Fedora 29 changed to end-of-life (EOL) status on 2019-11-26. Fedora 29 is no longer maintained, which means that it will not receive any further security or bug fix updates. As a result we are closing this bug. If you can reproduce this bug against a currently maintained version of Fedora please feel free to reopen this bug against that version. If you are unable to reopen this bug, please file a new report against the current release. If you experience problems, please add a comment to this bug. Thank you for reporting this bug and we are sorry it could not be fixed.
kernel-5.4.0-2.fc32.x86_64 tested, still bad.
Seeing this on kernel-5.3.15-300.fc31.x86_64 (and earlier), when hammering NFS4 sec=krb5i, sync doing a kernel compile.

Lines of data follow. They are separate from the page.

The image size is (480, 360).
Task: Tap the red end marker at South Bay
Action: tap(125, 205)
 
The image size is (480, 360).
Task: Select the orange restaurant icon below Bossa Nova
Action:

*********** MASS BUG UPDATE ************** We apologize for the inconvenience. There are a large number of bugs to go through and several of them have gone stale. Due to this, we are doing a mass bug update across all of the Fedora 31 kernel bugs. Fedora 31 has now been rebased to 5.5.7-200.fc31. Please test this kernel update (or newer) and let us know if you issue has been resolved or if it is still present with the newer kernel. If you have moved on to Fedora 32, and are still experiencing this issue, please change the version to Fedora 32. If you experience different issues, please open a new bug report for those.
Latest kernel works fine for me. If anyone has this issue please reopen.